The Hawker Typhoon was a British single seat fighter/bomber.
It was intended to be a medium high-altitude interceptor, as a replacement for the Hawker Hurricane, this was not to be due to several design problems that were encountered, and these problems couldn’t be completely ironed out.
Even before Hurricane production began in March 1937, Sydney Camm had embarked on designing its successor.
Two preliminary designs were similar and larger than the Hurricane.
These later became known as the “N” and “R” (from the initial of the engine manufacturers), because they were designed for the newly developed Napier Sabre and Rolls-Royce Vulture, engines respectively.

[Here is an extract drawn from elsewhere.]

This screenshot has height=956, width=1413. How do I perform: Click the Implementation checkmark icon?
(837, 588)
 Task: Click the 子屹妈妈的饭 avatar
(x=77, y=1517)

Both engines used 24 cylinders and were designed for over 2,000 hp (1,500 kW); the difference between the two was primarily in the arrangement of the cylinders – an H-block in the Sabre, and an X-block in the Vulture.
Hawker submitted these preliminary designs in July 1937 but were advised to wait until a formal specification for a new fighter was issued.
In March 1938, Hawker received from the Air Ministry, Specification F.18/37 for a fighter which would be able to achieve at least 400 mph (640 km/h) at 15,000 feet (4,600 m) and specified a British engine with a two-speed supercharger.
The armament fitted was to be twelve .303-inch Browning machine guns with 500 rounds per gun, with a provision for alternative combinations of weaponry.
Camm and his design team started formal development of the designs and construction of prototypes.
The basic design of the Typhoon was a combination of traditional Hawker construction, as used in the earlier Hawker Hurricane, and more modern construction techniques; the front fuselage structure, from the engine mountings to the rear of the cockpit, was made up of bolted and welded duralumin or steel tubes covered with skin panels, while the rear fuselage was a flush-riveted, semi-monocoque structure.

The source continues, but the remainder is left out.